Rentrée scolaire : le grand marché du « gratuit payant »

La rentrée scolaire approche et, dans les familles, les enfants ne sont pas les seuls à reprendre le chemin de l’école : les calculatrices aussi. Frais de scolarité, fournitures, uniformes, livres, transport, cantine, contributions diverses…

La liste est longue, la facture encore davantage. Pour beaucoup de parents, septembre ressemble moins à un nouveau départ qu’à une opération commando contre le découvert bancaire. La vie chère n’est plus une abstraction économique : elle s’invite dans les foyers, vide les portefeuilles et transforme chaque achat en petite négociation diplomatique. Pendant ce temps, les commerçants ont leurs arguments : transport, inflation, coûts d’approvisionnement, charges diverses. Même le cahier de 200 pages semble désormais avoir obtenu un diplôme en économie avant de rejoindre l’étal.
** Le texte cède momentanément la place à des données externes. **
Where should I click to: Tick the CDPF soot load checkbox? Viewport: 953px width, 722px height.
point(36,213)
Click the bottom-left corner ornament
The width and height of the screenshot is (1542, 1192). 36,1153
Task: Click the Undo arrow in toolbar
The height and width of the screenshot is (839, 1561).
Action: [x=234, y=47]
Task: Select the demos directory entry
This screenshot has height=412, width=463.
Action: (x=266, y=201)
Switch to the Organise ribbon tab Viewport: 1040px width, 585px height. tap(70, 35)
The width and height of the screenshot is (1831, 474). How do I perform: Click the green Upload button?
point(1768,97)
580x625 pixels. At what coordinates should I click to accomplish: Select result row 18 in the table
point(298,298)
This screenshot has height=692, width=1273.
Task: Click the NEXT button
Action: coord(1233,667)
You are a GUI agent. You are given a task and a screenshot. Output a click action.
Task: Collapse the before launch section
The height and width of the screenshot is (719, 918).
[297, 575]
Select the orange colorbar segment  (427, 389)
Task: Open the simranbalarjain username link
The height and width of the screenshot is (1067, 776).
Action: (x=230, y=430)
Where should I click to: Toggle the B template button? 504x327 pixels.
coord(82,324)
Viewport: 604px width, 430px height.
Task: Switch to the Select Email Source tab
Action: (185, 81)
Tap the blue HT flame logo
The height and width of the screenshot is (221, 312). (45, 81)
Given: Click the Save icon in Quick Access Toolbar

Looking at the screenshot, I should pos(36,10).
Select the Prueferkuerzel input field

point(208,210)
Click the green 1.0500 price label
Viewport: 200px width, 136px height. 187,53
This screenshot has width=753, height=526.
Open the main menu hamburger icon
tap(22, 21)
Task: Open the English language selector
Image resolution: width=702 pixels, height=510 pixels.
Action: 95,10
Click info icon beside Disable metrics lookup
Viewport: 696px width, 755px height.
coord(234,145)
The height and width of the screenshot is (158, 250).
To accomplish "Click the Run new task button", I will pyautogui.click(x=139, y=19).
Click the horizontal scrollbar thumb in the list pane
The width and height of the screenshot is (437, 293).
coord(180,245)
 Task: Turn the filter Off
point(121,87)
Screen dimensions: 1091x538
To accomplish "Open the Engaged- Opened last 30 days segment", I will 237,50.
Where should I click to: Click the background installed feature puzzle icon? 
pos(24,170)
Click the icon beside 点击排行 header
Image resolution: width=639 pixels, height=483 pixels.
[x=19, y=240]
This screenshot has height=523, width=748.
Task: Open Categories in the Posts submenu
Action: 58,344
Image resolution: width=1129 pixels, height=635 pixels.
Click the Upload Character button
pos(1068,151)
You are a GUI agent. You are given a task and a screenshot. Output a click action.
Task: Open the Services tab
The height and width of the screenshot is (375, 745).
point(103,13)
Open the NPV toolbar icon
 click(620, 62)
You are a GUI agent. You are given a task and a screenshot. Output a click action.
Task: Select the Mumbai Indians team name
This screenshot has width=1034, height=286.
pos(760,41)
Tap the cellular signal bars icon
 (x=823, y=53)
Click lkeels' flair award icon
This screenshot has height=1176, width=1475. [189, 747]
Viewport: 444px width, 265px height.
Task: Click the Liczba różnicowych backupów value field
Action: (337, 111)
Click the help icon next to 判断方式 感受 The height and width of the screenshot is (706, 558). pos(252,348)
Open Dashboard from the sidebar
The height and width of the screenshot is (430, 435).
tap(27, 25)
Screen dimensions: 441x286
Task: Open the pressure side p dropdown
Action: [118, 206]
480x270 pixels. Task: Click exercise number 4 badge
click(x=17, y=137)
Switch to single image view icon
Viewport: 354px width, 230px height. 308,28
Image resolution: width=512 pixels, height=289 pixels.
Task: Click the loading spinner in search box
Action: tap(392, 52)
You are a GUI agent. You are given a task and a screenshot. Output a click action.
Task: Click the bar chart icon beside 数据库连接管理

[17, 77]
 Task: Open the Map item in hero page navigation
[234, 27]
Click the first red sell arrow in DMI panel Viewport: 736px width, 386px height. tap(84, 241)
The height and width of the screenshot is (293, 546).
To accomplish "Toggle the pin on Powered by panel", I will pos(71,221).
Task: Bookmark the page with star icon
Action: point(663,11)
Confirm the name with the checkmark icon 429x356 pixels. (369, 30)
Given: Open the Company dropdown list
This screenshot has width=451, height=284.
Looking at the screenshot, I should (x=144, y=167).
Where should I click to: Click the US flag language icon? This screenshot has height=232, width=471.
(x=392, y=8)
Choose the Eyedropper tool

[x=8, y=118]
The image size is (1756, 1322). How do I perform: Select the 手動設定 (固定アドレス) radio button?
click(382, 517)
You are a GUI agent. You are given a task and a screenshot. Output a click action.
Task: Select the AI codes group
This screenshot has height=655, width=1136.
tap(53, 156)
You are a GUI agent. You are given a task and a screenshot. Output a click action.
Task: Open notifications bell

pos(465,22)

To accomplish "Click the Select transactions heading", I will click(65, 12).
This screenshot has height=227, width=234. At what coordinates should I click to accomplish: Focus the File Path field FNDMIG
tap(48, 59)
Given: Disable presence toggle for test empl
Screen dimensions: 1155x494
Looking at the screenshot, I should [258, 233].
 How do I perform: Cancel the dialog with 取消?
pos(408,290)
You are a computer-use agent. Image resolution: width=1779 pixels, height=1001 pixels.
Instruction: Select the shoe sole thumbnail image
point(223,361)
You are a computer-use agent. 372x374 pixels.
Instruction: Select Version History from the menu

Le gouvernement, lui, assure mener la bataille contre la vie chère. Il contrôle, sensibilise, négocie, surveille les prix dans les marchés, les magasins et les librairies. Fort bien. Mais il existe un étrange angle mort : l’école. Là, la lutte contre la vie chère semble parfois s’arrêter devant le portail. Car si les fournitures peuvent faire l’objet de contrôles et de mesures d’accompagnement, la question des frais scolaires demeure un terrain particulièrement broussailleux. Montants variables, frais annexes, contributions prétendument facultatives mais dont le caractère facultatif mérite parfois une longue dissertation… Les parents découvrent alors une école où la facture possède plusieurs vies et plusieurs noms. Et voici venu le règne du « gratuit payant » : on proclame un principe, puis on découvre, à la caisse, toutes les petites lignes qui l’accompagnent. Une sorte de gratuité avec options, comme dans certaines applications où le bouton « gratuit » est surtout décoratif.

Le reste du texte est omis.